## DOKUMEN SUMBER
====

Ziarah Wali Songo: Maqbaroh Sunan Kalijaga Demak

 
Ziarah Wali Songo: Maqbaroh Sunan Kalijaga Demak
Sumber Gambar: dok. pribadi/FB Hamdan Suhaemi

Laduni.ID, Jakarta – Selasa pagi 23 November 2021, kami bertolak dari Cirebon menuju Demak, ratusan kilometer kami tempuh melalui jalur Pantura (jalan postweg) hingga pukul 11:30 tiba di pelataran Masjid Agung Demak, masjid keramat sekaligus menyejarah yang terletak di Kabupaten Demak, Jawa Tengah.

Kesan pertama melihat masjid Demak adalah kagum, dan bangga. Ada makna sejarah yang sudah tertulis bahwa Demak adalah awal peradaban Islam di Nusantara, lengkap dengan sisi makna karomah di sekelilingnya.

Mata ini, melihat interior masjid keramat tertuju pada 4 saka (pilar) penopang atap, terdapat merek di masing-masing saka tersebut nama para wali. Benar-benar masjid ini terasa berbeda. Masjid Demak adalah tonggak dimulainya dakwah Islam yang ramah (rahmatan lil alamin) dengan pendekatan wasathiyah (moderat), toleran dan merangkul budaya.

====

## TUJUAN 1
Tolong jawab pertanyaan berikut berdasarkan tulisan ziarah ke Demak di atas.
(a) Dari kota mana rombongan berangkat menuju Demak?
(b) Pukul berapa mereka tiba di pelataran Masjid Agung Demak?
(c) Berapa jumlah saka penopang atap yang terlihat di interior masjid?
## TUJUAN 2
Lanjutkan tulisan tentang ziarah ke Masjid Agung Demak di atas, mulai setelah kalimat terakhirnya.

## DATA YANG DIBERIKAN
====

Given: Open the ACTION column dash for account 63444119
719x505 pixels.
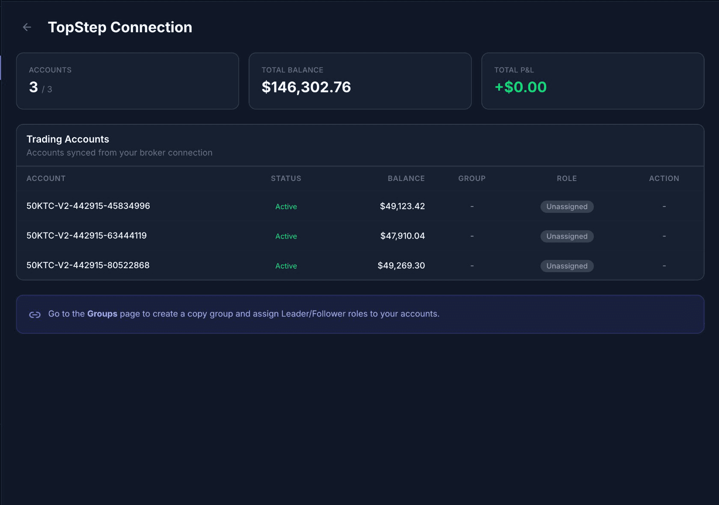Looking at the screenshot, I should coord(664,236).
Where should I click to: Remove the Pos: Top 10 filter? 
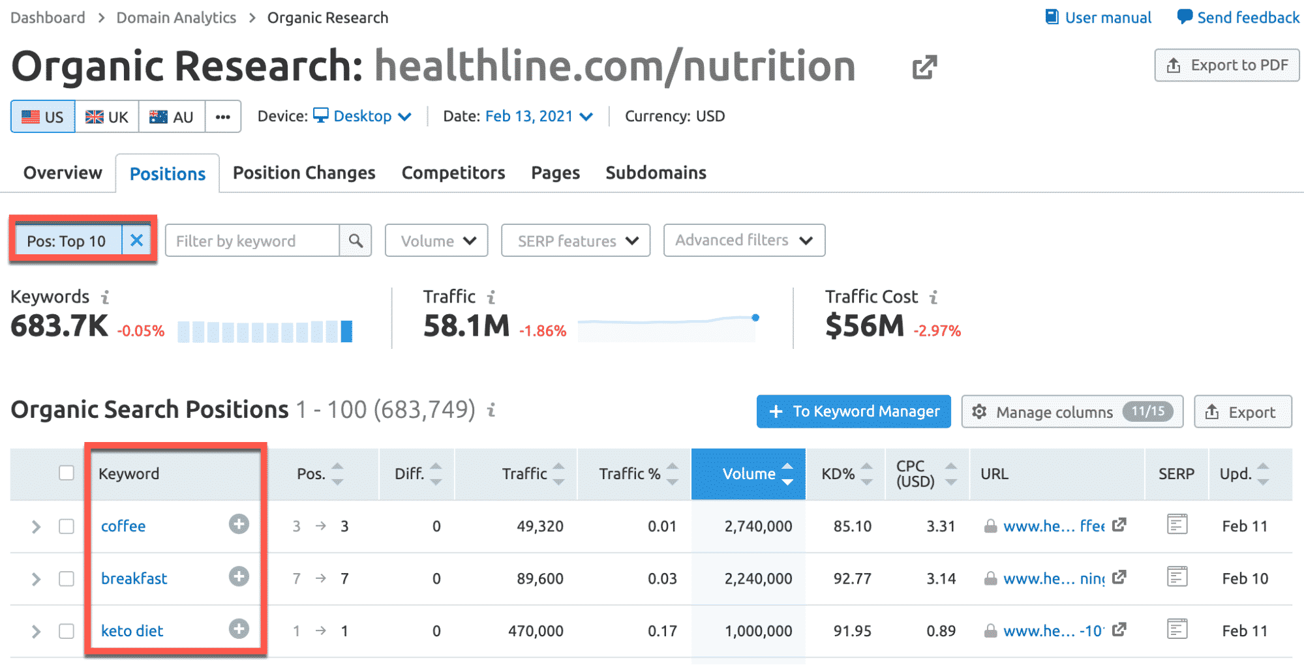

====

## JAWABAN AKHIR 1
(a) Cirebon
(b) Pukul 11:30
(c) 4 saka

## JAWABAN AKHIR 2
Demak dengan kesultanannya di tahun 1500-an adalah pusat dakwah dan pengajaran agama, sekaligus menjadi pelanjut geneologi trah wangsa rajasa (trah Ken Arok) dari raja-raja Majapahit, sebab sultan Demak I yakni Raden Fatah adalah putra Prabu Brawijaya V, sang Raja Majapahit dengan ibu Shiuw Ban Chi, cucu dari Tan Gho Wat (Syaikh Hasanuddin atau Syaikh Qurro Kerawang).

Bicara Demak, tidak selesai jika hanya melihat ornamen masjid, meski jejak sejarahnya bisa kita lihat pada masjid dan makam-makam sultan dan keluarganya. Samping kanan masjid terdapat maqbaroh Kanjeng Sultan Demak I (Raden Fatah atau Pangeran Jin Bun) yang berdampingan dengan Sultan Demak II (Maulana Yunus atau Adipati Unus), istri sultan Demak I (Puteri Sunan Ampel), terdapat pula kuburan panjang, kuburan Adipati Teterung dan lainnya. Ini bukti otentik bahwa Demak, dulu abad 15-16 M adalah kesultanan pertama di Nusantara.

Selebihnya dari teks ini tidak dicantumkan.